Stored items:

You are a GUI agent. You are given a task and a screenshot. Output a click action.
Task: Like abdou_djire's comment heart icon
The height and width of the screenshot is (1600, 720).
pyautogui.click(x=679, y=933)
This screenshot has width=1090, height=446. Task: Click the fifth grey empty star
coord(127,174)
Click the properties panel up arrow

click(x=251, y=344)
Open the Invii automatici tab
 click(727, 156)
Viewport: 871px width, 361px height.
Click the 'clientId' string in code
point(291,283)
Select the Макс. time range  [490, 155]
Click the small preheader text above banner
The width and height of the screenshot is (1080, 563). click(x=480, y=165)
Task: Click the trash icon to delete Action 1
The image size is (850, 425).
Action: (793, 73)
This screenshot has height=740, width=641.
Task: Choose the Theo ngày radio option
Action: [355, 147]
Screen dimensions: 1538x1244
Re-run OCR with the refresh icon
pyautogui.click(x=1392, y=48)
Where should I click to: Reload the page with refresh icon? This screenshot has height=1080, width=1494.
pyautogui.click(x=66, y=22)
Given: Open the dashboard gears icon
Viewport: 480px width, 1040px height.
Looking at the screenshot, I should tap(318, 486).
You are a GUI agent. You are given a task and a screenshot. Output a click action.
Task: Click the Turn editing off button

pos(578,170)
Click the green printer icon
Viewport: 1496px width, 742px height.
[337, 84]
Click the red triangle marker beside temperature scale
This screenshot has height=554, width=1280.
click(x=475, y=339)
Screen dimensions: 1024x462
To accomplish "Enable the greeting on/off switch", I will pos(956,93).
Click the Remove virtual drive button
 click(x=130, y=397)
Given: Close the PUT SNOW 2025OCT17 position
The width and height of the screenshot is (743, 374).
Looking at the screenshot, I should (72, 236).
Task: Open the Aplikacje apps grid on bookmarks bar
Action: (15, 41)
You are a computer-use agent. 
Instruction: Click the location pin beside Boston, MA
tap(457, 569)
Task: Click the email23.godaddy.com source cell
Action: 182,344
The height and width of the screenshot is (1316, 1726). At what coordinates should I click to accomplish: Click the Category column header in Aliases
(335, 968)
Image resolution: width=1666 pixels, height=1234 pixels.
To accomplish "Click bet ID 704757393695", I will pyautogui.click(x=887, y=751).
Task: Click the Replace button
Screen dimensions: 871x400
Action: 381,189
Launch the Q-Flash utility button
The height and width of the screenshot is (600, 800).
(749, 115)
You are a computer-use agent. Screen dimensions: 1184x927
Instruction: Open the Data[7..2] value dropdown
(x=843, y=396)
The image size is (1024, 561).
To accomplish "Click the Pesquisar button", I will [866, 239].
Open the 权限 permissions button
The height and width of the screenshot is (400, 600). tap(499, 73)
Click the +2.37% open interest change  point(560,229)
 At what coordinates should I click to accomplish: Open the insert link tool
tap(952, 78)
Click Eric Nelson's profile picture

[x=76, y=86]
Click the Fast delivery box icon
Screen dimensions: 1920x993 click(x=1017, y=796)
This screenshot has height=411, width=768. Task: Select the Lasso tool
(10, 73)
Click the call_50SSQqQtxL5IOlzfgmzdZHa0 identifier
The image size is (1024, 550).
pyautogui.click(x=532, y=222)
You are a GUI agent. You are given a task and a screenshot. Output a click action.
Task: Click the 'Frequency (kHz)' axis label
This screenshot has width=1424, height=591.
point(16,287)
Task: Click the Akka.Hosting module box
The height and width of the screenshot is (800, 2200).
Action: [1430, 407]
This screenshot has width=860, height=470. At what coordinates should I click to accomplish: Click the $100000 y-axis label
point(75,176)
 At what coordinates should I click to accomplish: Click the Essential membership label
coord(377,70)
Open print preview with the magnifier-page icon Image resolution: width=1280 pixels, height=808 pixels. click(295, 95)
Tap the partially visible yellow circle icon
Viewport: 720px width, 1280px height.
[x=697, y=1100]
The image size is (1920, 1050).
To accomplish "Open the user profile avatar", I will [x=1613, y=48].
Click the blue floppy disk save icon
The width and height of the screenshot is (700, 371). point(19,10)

Exercise details = Transcribe the data. Leave every line exactly as it is.

Completed task =
You are a GUI agent. You are given a task and a screenshot. Output a click action.
Task: Like abdou_djire's comment heart icon
The height and width of the screenshot is (1600, 720).
pyautogui.click(x=679, y=933)
This screenshot has width=1090, height=446. Task: Click the fifth grey empty star
coord(127,174)
Click the properties panel up arrow

click(x=251, y=344)
Open the Invii automatici tab
 click(727, 156)
Viewport: 871px width, 361px height.
Click the 'clientId' string in code
point(291,283)
Select the Макс. time range  [490, 155]
Click the small preheader text above banner
The width and height of the screenshot is (1080, 563). click(x=480, y=165)
Task: Click the trash icon to delete Action 1
The image size is (850, 425).
Action: (793, 73)
This screenshot has height=740, width=641.
Task: Choose the Theo ngày radio option
Action: [355, 147]
Screen dimensions: 1538x1244
Re-run OCR with the refresh icon
pyautogui.click(x=1392, y=48)
Where should I click to: Reload the page with refresh icon? This screenshot has height=1080, width=1494.
pyautogui.click(x=66, y=22)
Given: Open the dashboard gears icon
Viewport: 480px width, 1040px height.
Looking at the screenshot, I should tap(318, 486).
You are a GUI agent. You are given a task and a screenshot. Output a click action.
Task: Click the Turn editing off button

pos(578,170)
Click the green printer icon
Viewport: 1496px width, 742px height.
[337, 84]
Click the red triangle marker beside temperature scale
This screenshot has height=554, width=1280.
click(x=475, y=339)
Screen dimensions: 1024x462
To accomplish "Enable the greeting on/off switch", I will pos(956,93).
Click the Remove virtual drive button
 click(x=130, y=397)
Given: Close the PUT SNOW 2025OCT17 position
The width and height of the screenshot is (743, 374).
Looking at the screenshot, I should (72, 236).
Task: Open the Aplikacje apps grid on bookmarks bar
Action: (15, 41)
You are a computer-use agent. 
Instruction: Click the location pin beside Boston, MA
tap(457, 569)
Task: Click the email23.godaddy.com source cell
Action: 182,344
The height and width of the screenshot is (1316, 1726). At what coordinates should I click to accomplish: Click the Category column header in Aliases
(335, 968)
Image resolution: width=1666 pixels, height=1234 pixels.
To accomplish "Click bet ID 704757393695", I will pyautogui.click(x=887, y=751).
Task: Click the Replace button
Screen dimensions: 871x400
Action: 381,189
Launch the Q-Flash utility button
The height and width of the screenshot is (600, 800).
(749, 115)
You are a computer-use agent. Screen dimensions: 1184x927
Instruction: Open the Data[7..2] value dropdown
(x=843, y=396)
The image size is (1024, 561).
To accomplish "Click the Pesquisar button", I will [866, 239].
Open the 权限 permissions button
The height and width of the screenshot is (400, 600). tap(499, 73)
Click the +2.37% open interest change  point(560,229)
 At what coordinates should I click to accomplish: Open the insert link tool
tap(952, 78)
Click Eric Nelson's profile picture

[x=76, y=86]
Click the Fast delivery box icon
Screen dimensions: 1920x993 click(x=1017, y=796)
This screenshot has height=411, width=768. Task: Select the Lasso tool
(10, 73)
Click the call_50SSQqQtxL5IOlzfgmzdZHa0 identifier
The image size is (1024, 550).
pyautogui.click(x=532, y=222)
You are a GUI agent. You are given a task and a screenshot. Output a click action.
Task: Click the 'Frequency (kHz)' axis label
This screenshot has width=1424, height=591.
point(16,287)
Task: Click the Akka.Hosting module box
The height and width of the screenshot is (800, 2200).
Action: [1430, 407]
This screenshot has width=860, height=470. At what coordinates should I click to accomplish: Click the $100000 y-axis label
point(75,176)
 At what coordinates should I click to accomplish: Click the Essential membership label
coord(377,70)
Open print preview with the magnifier-page icon Image resolution: width=1280 pixels, height=808 pixels. click(295, 95)
Tap the partially visible yellow circle icon
Viewport: 720px width, 1280px height.
[x=697, y=1100]
The image size is (1920, 1050).
To accomplish "Open the user profile avatar", I will [x=1613, y=48].
Click the blue floppy disk save icon
The width and height of the screenshot is (700, 371). point(19,10)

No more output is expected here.